An article by Rebecca Rego Barry for Slate Magazine.
This printed pink travel visa with an attached passport photo of a brooding Ernesto (Che) Guevara was issued on Sept. 9, 1953—after the trip made famous in The Motorcycle Diaries but before he became a Marxist leader. He was a 25-year-old Argentine doctor, restless and radicalized by his experiences on the road in Southern and Central America.
Che had visited Colombia once before. In 1952, a group of lepers that he and his friend, Alberto Granado, had treated in Peru gave them a raft, on which they floated into Colombia flat broke. They made their way to the politically unstable capital city, Bogotá, where they were arrested.

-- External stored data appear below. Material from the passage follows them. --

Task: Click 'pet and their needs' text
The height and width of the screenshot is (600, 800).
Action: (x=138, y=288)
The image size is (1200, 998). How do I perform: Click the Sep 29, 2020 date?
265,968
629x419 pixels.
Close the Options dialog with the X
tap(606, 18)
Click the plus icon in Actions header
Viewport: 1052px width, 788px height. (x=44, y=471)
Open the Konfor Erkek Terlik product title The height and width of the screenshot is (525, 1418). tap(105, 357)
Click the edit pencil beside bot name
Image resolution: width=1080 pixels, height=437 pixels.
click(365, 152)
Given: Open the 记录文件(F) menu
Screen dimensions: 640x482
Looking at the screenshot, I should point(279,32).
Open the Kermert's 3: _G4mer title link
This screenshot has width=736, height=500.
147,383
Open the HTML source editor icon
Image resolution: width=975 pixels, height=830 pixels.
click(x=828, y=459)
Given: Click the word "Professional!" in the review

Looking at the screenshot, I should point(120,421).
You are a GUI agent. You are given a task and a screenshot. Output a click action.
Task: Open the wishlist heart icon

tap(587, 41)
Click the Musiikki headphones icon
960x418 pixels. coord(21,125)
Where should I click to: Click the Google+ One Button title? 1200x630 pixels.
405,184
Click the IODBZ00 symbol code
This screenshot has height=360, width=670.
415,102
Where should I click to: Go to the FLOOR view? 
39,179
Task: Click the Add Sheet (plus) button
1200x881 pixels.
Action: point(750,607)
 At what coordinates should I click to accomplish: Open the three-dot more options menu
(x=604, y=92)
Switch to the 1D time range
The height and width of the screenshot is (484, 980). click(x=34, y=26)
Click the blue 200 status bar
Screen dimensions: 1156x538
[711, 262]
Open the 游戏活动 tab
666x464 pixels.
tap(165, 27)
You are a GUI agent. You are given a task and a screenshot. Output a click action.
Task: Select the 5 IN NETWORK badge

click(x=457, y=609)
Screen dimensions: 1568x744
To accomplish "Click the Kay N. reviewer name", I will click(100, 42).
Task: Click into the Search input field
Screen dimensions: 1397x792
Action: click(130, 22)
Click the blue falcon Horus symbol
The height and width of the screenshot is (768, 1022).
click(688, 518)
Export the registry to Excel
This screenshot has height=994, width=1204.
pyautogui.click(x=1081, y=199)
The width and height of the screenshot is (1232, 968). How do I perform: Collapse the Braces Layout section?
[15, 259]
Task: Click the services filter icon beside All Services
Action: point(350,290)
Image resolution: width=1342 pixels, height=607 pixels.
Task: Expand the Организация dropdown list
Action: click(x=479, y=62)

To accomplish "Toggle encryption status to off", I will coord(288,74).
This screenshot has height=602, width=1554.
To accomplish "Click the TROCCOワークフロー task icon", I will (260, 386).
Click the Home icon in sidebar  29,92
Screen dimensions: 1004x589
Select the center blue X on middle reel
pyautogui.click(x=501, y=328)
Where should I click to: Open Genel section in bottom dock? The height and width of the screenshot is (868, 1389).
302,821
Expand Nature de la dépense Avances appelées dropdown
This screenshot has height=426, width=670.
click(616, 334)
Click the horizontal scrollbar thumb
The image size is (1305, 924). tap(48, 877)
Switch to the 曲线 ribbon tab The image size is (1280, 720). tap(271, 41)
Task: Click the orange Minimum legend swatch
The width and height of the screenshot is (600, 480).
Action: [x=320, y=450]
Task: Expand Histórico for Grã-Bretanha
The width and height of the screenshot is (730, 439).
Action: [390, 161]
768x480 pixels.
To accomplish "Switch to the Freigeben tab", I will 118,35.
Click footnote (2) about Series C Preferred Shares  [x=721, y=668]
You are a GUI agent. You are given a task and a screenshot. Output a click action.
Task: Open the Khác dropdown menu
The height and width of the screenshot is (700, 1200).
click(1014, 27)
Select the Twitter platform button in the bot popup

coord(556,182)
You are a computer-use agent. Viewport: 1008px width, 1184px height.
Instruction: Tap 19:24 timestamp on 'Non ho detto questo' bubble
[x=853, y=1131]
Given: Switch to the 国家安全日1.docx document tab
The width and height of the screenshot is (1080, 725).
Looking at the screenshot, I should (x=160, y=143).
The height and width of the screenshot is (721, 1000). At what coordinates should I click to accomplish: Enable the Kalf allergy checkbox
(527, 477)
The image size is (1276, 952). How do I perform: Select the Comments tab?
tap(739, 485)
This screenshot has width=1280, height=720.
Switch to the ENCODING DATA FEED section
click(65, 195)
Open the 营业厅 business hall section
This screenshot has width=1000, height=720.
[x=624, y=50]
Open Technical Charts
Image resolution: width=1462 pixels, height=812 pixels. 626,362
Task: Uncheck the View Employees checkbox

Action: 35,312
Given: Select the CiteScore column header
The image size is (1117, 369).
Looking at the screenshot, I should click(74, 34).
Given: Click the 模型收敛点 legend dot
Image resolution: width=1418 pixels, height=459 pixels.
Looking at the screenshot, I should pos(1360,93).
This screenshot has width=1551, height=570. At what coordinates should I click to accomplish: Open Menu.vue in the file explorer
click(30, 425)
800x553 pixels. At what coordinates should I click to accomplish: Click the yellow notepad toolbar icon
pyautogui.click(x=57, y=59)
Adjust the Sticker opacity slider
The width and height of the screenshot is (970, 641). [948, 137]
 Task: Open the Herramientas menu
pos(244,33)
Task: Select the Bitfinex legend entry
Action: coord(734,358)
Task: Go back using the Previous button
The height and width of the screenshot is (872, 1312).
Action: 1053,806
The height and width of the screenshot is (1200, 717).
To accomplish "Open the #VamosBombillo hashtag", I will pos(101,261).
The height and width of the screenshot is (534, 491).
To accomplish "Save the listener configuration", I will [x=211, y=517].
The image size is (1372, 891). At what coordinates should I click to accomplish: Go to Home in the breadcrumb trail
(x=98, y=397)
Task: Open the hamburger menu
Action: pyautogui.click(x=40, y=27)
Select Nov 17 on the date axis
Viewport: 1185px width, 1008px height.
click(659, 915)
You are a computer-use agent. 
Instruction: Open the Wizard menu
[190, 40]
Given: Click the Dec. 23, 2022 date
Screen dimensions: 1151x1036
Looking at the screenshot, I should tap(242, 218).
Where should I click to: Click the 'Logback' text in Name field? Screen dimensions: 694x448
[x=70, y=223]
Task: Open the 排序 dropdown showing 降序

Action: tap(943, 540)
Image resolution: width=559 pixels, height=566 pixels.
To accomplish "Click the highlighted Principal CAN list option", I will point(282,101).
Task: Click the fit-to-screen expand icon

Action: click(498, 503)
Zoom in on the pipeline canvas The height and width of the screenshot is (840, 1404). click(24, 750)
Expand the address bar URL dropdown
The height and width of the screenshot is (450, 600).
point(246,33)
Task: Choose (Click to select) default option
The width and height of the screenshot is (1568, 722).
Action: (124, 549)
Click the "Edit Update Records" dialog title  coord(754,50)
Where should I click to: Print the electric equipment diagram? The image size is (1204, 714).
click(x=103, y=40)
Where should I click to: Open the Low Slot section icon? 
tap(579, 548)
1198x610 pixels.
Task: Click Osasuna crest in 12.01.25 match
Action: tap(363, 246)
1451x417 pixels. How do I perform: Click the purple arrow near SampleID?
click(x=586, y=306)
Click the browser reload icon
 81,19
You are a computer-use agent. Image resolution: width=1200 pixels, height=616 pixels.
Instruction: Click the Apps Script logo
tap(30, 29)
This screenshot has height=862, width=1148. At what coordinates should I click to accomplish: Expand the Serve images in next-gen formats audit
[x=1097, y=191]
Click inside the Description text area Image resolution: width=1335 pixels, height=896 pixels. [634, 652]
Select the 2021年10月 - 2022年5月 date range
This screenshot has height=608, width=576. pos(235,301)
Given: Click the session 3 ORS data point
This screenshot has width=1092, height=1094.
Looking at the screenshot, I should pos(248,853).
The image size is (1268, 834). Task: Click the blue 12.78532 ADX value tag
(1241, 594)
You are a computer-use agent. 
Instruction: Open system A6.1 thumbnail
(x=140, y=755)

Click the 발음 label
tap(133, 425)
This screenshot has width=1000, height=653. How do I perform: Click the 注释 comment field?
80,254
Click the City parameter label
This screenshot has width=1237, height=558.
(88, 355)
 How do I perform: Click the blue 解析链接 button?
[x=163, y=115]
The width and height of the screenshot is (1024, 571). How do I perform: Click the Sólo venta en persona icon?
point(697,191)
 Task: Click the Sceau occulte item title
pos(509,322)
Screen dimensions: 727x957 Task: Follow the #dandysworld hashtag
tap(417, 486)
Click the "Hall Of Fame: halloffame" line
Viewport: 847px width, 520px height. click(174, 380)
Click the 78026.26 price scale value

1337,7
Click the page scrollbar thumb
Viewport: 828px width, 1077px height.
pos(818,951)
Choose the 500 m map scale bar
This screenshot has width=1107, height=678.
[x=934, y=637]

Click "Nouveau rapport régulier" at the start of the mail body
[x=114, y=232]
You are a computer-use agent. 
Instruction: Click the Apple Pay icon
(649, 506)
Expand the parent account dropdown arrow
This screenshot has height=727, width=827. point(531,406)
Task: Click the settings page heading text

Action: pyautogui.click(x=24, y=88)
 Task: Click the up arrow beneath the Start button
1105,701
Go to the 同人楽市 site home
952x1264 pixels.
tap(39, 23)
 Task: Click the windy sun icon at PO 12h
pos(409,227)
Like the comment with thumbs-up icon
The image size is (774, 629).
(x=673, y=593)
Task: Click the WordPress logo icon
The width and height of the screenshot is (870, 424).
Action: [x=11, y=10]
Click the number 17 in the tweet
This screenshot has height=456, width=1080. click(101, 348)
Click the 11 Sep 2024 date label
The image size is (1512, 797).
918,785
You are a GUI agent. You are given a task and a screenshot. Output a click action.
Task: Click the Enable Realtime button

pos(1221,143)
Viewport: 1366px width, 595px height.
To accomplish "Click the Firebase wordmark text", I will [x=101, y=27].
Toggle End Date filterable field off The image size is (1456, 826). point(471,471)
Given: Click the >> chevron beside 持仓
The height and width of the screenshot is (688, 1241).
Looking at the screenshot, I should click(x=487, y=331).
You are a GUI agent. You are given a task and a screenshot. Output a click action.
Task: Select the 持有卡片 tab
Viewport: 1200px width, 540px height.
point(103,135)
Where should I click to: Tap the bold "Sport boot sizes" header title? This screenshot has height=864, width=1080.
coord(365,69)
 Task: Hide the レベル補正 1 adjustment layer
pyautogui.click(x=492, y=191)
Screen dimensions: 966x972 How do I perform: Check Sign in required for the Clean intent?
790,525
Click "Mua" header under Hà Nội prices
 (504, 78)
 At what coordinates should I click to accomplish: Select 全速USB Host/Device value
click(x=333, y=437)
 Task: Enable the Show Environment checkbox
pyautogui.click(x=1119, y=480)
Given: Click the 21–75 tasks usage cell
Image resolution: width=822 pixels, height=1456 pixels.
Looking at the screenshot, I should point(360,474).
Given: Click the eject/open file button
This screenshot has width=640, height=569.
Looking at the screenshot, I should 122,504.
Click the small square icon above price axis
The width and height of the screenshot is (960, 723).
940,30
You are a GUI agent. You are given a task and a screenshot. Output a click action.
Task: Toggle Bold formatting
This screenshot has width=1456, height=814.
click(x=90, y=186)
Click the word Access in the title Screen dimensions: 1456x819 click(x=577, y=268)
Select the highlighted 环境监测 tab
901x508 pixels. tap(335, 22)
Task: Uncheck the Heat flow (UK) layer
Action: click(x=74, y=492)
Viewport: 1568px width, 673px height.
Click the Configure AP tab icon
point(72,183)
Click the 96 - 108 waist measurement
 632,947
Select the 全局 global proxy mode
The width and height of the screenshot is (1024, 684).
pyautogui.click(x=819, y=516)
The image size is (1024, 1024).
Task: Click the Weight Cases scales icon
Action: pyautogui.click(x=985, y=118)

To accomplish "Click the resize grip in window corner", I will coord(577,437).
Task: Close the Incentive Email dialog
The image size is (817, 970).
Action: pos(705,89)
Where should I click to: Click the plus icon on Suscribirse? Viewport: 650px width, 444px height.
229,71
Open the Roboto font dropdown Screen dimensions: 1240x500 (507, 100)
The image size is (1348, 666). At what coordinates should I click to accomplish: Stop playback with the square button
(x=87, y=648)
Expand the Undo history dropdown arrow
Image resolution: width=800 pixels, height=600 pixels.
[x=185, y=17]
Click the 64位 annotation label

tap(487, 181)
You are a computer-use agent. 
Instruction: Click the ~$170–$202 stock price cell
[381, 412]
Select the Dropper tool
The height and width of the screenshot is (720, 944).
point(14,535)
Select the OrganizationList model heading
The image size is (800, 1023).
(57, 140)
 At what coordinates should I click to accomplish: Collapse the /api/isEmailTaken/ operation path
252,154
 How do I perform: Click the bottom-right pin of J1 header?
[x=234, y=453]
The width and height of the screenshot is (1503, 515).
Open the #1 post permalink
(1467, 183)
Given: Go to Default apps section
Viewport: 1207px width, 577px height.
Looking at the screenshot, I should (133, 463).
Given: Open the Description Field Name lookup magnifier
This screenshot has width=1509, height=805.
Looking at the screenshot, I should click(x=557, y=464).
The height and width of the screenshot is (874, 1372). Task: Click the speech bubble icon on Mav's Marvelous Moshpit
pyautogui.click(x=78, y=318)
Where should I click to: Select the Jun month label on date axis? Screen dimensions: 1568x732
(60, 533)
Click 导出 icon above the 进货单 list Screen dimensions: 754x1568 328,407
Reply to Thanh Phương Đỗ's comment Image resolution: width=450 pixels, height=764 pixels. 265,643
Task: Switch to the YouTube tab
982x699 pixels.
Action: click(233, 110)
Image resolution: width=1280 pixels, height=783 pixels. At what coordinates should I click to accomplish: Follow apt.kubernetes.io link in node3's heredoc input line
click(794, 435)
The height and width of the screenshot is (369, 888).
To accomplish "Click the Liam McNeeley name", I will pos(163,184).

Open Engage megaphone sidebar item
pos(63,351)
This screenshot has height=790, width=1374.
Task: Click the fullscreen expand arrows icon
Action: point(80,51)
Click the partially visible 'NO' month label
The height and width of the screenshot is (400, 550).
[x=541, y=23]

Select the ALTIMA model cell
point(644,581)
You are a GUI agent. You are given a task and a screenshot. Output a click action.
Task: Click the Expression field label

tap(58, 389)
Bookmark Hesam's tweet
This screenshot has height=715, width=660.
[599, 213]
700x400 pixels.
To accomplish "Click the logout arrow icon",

Colombia was in the midst of a 10-year civil war, called La Violencia, sparked—or rekindled—by the 1948 assassination of popular Liberal Party presidential candidateJorge Eliécer Gaitán Ayala. The Conservative Laureano Gómez won the uncontested 1949 election and ruled until a military coup, led by Gustavo Rojas Pinilla, deposed him in June 1953. Following a short-lived peace, a brutal dictatorship arose.
As Che wrote to his mother at the time, “There is more repression of individual freedom here than in any country we’ve been to, the police patrol the streets carrying rifles and demand your papers every few minutes.” Che and Granado fled to Venezuela and from there back home to Argentina, where Che completed medical school.
His 1953 return to Colombia via Ecuador was unintentional. Colombia stood between him and his intended destination of Venezuela, and as biographer Daniel Jamespoints out, he “required visas to pass though it”—no simple undertaking in the volatile country.